Supplied text Start Marker
Sbmltools: A Sbml Integration Tool for Kbase | AIChE

Sbmltools: A Sbml Integration Tool for Kbase

Authors 

Liu, F. - Presenter, Argonne National Laboratory
Faria, J. P., Argonne National Laboratory
Zhang, Q., Argonne National Laboratory
Rocha, M., University of Minho
Rocha, I., ITQB NOVA -Instituto de Tecnologia Química e Biológica António Xavier
Henry, C. S., Argonne National Laboratory
Since the release of the first version of System Biology Markup Language (SMBL) it become the de facto exchange format to store and share Genome Scale Metabolic Models (GSM). However, due to limitations in earlier versions of the SBML users adopted their own strategies to represent important attributes regarding to GSMs: gene-protein-reaction rules (GPR), metabolite/reaction annotation and model constraints. While most of these features were addressed in the latest version of SBML it left a heterogenous community of SBML models.

The SBMLTools provides methods to import and integrate existing SBML models into the Department of Energy Systems Biology Knowledgebase (KBase). The purpose of the SBMLTools is to reshape SBML models to fit the KBase demands: separation of the exchange reactions for the media formulation, integration of the metabolic network with the ModelSEED biochemistry, integration of GPR genes to match with a compatible genome and normalize the compartments with the vocabulary in KBase.

The tool compiles an internal in-house built integrated biochemistry database that compiles existing compound and reaction databases (ModelSEED, KEGG, MetaCyc, BiGG, etc) for annotation purposes. It also takes advantage of the KBase genome catalog that hosts more than 70.000 RefSeq bacterial genomes, indexing several attributes regarding to their genes (e.g., gene aliases).

While the main purpose of the SBMLTools is to improve the compatibility of the existing tools in KBase with external built models, it can also be used by researchers to normalize SBML models regarding to identifiers (compounds and reactions), exchange media, compartments and genes.
Supplied text End Marker
Data provided Start Marker
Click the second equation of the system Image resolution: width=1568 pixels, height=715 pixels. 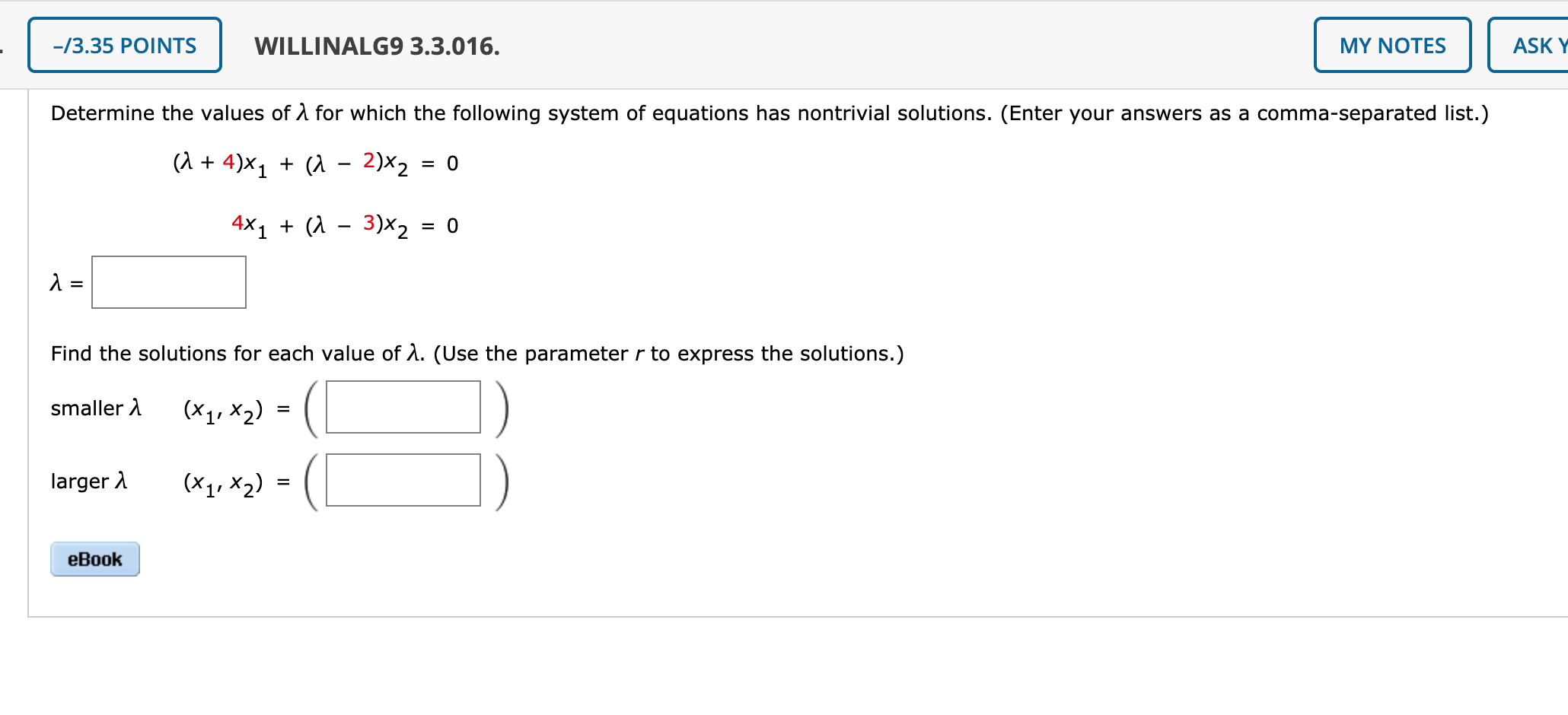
Data provided End Marker
Assigned task 1:
Echo the SBMLTools abstract word for word, starting with "The tool compiles" and going on through "(e.g., gene aliases).".
Assigned task 2:
Answer these questions from the SBMLTools abstract:
(a) Which author is listed as the presenter?
(b) Into which knowledgebase does SBMLTools import and integrate existing SBML models?
(c) With which biochemistry is the metabolic network integrated?

Task answer 1:
The tool compiles an internal in-house built integrated biochemistry database that compiles existing compound and reaction databases (ModelSEED, KEGG, MetaCyc, BiGG, etc) for annotation purposes. It also takes advantage of the KBase genome catalog that hosts more than 70.000 RefSeq bacterial genomes, indexing several attributes regarding to their genes (e.g., gene aliases).

Task answer 2:
(a) Liu, F., of Argonne National Laboratory
(b) The Department of Energy Systems Biology Knowledgebase (KBase)
(c) The ModelSEED biochemistry